CHALLENGE:
Can you swap every "each given word" for "each listed word" throughout the data below, leaving everything else unchanged?

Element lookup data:
========================================================================

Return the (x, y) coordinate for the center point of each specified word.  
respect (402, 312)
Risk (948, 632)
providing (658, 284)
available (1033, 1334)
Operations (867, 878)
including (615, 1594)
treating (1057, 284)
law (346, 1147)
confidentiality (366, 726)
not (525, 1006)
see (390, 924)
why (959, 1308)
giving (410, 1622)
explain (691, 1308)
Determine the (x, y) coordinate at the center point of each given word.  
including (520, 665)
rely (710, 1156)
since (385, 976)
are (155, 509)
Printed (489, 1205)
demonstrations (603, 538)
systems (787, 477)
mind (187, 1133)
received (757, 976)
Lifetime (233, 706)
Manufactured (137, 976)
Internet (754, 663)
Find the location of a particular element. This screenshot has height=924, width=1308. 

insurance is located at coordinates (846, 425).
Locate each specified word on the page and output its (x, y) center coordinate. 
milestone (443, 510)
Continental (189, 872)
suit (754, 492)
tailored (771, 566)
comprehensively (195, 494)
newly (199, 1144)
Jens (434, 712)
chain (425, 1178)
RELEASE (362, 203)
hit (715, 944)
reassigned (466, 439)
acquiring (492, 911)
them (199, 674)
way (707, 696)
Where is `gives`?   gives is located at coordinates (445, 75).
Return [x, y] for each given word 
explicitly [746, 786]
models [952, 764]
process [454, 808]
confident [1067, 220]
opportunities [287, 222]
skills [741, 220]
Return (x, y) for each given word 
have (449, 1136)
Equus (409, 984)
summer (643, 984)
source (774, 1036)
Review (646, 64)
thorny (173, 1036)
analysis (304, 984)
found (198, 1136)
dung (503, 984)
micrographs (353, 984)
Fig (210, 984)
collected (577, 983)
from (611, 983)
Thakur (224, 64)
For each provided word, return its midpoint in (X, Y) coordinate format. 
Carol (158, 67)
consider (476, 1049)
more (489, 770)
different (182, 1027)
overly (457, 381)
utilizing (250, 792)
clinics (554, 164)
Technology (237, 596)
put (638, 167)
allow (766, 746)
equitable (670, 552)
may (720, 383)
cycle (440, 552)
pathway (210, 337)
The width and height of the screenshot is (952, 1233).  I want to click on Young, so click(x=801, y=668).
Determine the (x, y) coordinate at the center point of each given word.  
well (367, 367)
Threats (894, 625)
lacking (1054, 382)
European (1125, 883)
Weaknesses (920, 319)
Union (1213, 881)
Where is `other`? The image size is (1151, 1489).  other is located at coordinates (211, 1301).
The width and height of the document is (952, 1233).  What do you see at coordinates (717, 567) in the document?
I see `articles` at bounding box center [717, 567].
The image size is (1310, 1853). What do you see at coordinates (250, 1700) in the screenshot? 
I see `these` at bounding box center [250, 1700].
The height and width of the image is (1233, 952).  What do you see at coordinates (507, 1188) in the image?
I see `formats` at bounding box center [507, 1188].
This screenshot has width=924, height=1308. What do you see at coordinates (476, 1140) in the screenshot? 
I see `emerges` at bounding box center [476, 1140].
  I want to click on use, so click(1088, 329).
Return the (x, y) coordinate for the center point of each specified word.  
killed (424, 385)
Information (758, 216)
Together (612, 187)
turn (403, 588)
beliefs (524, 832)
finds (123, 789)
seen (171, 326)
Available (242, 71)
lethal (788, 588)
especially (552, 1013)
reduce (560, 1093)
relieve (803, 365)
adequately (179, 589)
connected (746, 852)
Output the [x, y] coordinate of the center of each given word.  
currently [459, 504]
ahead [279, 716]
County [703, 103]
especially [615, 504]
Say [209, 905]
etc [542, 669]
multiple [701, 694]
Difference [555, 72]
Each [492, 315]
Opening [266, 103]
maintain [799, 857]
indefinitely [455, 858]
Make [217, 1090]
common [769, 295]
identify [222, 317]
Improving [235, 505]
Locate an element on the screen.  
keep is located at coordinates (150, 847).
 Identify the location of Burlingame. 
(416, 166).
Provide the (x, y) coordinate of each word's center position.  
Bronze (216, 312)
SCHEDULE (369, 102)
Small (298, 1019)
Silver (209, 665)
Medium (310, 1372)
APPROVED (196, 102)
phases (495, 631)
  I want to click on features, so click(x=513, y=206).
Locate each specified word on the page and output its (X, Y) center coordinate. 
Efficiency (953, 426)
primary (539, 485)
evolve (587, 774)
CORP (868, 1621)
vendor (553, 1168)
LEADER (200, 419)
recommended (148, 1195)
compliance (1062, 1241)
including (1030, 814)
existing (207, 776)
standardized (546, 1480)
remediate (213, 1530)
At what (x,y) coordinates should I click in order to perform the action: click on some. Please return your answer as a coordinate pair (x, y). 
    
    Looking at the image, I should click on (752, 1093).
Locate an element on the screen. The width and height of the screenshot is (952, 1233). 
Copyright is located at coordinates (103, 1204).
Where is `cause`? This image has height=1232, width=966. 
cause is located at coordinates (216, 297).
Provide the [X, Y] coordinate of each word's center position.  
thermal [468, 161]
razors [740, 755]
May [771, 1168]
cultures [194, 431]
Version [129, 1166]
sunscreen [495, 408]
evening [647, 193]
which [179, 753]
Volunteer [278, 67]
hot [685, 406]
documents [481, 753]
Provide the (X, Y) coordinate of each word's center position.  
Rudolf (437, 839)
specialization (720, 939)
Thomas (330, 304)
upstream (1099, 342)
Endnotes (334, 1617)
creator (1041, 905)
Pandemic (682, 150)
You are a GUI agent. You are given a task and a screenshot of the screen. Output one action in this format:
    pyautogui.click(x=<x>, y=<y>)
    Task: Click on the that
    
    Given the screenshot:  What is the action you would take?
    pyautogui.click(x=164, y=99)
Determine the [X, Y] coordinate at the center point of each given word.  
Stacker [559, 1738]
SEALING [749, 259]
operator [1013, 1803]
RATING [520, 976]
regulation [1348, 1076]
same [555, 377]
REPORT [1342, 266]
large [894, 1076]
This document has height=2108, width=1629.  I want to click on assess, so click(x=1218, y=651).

========================================================================

FINISHED EXERCISE:
Return the (x, y) coordinate for the center point of each specified word.  
respect (402, 312)
Risk (948, 632)
providing (658, 284)
available (1033, 1334)
Operations (867, 878)
including (615, 1594)
treating (1057, 284)
law (346, 1147)
confidentiality (366, 726)
not (525, 1006)
see (390, 924)
why (959, 1308)
giving (410, 1622)
explain (691, 1308)
Determine the (x, y) coordinate at the center point of each listed word.  
including (520, 665)
rely (710, 1156)
since (385, 976)
are (155, 509)
Printed (489, 1205)
demonstrations (603, 538)
systems (787, 477)
mind (187, 1133)
received (757, 976)
Lifetime (233, 706)
Manufactured (137, 976)
Internet (754, 663)
Find the location of a particular element. This screenshot has height=924, width=1308. 

insurance is located at coordinates (846, 425).
Locate each specified word on the page and output its (x, y) center coordinate. 
milestone (443, 510)
Continental (189, 872)
suit (754, 492)
tailored (771, 566)
comprehensively (195, 494)
newly (199, 1144)
Jens (434, 712)
chain (425, 1178)
RELEASE (362, 203)
hit (715, 944)
reassigned (466, 439)
acquiring (492, 911)
them (199, 674)
way (707, 696)
Where is `gives`?   gives is located at coordinates (445, 75).
Return [x, y] for each listed word 
explicitly [746, 786]
models [952, 764]
process [454, 808]
confident [1067, 220]
opportunities [287, 222]
skills [741, 220]
Return (x, y) for each listed word 
have (449, 1136)
Equus (409, 984)
summer (643, 984)
source (774, 1036)
Review (646, 64)
thorny (173, 1036)
analysis (304, 984)
found (198, 1136)
dung (503, 984)
micrographs (353, 984)
Fig (210, 984)
collected (577, 983)
from (611, 983)
Thakur (224, 64)
For each provided word, return its midpoint in (X, Y) coordinate format. 
Carol (158, 67)
consider (476, 1049)
more (489, 770)
different (182, 1027)
overly (457, 381)
utilizing (250, 792)
clinics (554, 164)
Technology (237, 596)
put (638, 167)
allow (766, 746)
equitable (670, 552)
may (720, 383)
cycle (440, 552)
pathway (210, 337)
The width and height of the screenshot is (952, 1233).  I want to click on Young, so click(x=801, y=668).
Determine the (x, y) coordinate at the center point of each listed word.  
well (367, 367)
Threats (894, 625)
lacking (1054, 382)
European (1125, 883)
Weaknesses (920, 319)
Union (1213, 881)
Where is `other`? The image size is (1151, 1489).  other is located at coordinates (211, 1301).
The width and height of the document is (952, 1233).  What do you see at coordinates (717, 567) in the document?
I see `articles` at bounding box center [717, 567].
The image size is (1310, 1853). What do you see at coordinates (250, 1700) in the screenshot? 
I see `these` at bounding box center [250, 1700].
The height and width of the image is (1233, 952).  What do you see at coordinates (507, 1188) in the image?
I see `formats` at bounding box center [507, 1188].
This screenshot has width=924, height=1308. What do you see at coordinates (476, 1140) in the screenshot? 
I see `emerges` at bounding box center [476, 1140].
  I want to click on use, so click(1088, 329).
Return the (x, y) coordinate for the center point of each specified word.  
killed (424, 385)
Information (758, 216)
Together (612, 187)
turn (403, 588)
beliefs (524, 832)
finds (123, 789)
seen (171, 326)
Available (242, 71)
lethal (788, 588)
especially (552, 1013)
reduce (560, 1093)
relieve (803, 365)
adequately (179, 589)
connected (746, 852)
Output the [x, y] coordinate of the center of each listed word.  
currently [459, 504]
ahead [279, 716]
County [703, 103]
especially [615, 504]
Say [209, 905]
etc [542, 669]
multiple [701, 694]
Difference [555, 72]
Each [492, 315]
Opening [266, 103]
maintain [799, 857]
indefinitely [455, 858]
Make [217, 1090]
common [769, 295]
identify [222, 317]
Improving [235, 505]
Locate an element on the screen.  
keep is located at coordinates (150, 847).
 Identify the location of Burlingame. 
(416, 166).
Provide the (x, y) coordinate of each word's center position.  
Bronze (216, 312)
SCHEDULE (369, 102)
Small (298, 1019)
Silver (209, 665)
Medium (310, 1372)
APPROVED (196, 102)
phases (495, 631)
  I want to click on features, so click(x=513, y=206).
Locate each specified word on the page and output its (X, Y) center coordinate. 
Efficiency (953, 426)
primary (539, 485)
evolve (587, 774)
CORP (868, 1621)
vendor (553, 1168)
LEADER (200, 419)
recommended (148, 1195)
compliance (1062, 1241)
including (1030, 814)
existing (207, 776)
standardized (546, 1480)
remediate (213, 1530)
At what (x,y) coordinates should I click in order to perform the action: click on some. Please return your answer as a coordinate pair (x, y). 
    
    Looking at the image, I should click on (752, 1093).
Locate an element on the screen. The width and height of the screenshot is (952, 1233). 
Copyright is located at coordinates (103, 1204).
Where is `cause`? This image has height=1232, width=966. 
cause is located at coordinates (216, 297).
Provide the [X, Y] coordinate of each word's center position.  
thermal [468, 161]
razors [740, 755]
May [771, 1168]
cultures [194, 431]
Version [129, 1166]
sunscreen [495, 408]
evening [647, 193]
which [179, 753]
Volunteer [278, 67]
hot [685, 406]
documents [481, 753]
Provide the (X, Y) coordinate of each word's center position.  
Rudolf (437, 839)
specialization (720, 939)
Thomas (330, 304)
upstream (1099, 342)
Endnotes (334, 1617)
creator (1041, 905)
Pandemic (682, 150)
You are a GUI agent. You are given a task and a screenshot of the screen. Output one action in this format:
    pyautogui.click(x=<x>, y=<y>)
    Task: Click on the that
    
    Given the screenshot:  What is the action you would take?
    pyautogui.click(x=164, y=99)
Determine the [X, Y] coordinate at the center point of each listed word.  
Stacker [559, 1738]
SEALING [749, 259]
operator [1013, 1803]
RATING [520, 976]
regulation [1348, 1076]
same [555, 377]
REPORT [1342, 266]
large [894, 1076]
This document has height=2108, width=1629.  I want to click on assess, so click(x=1218, y=651).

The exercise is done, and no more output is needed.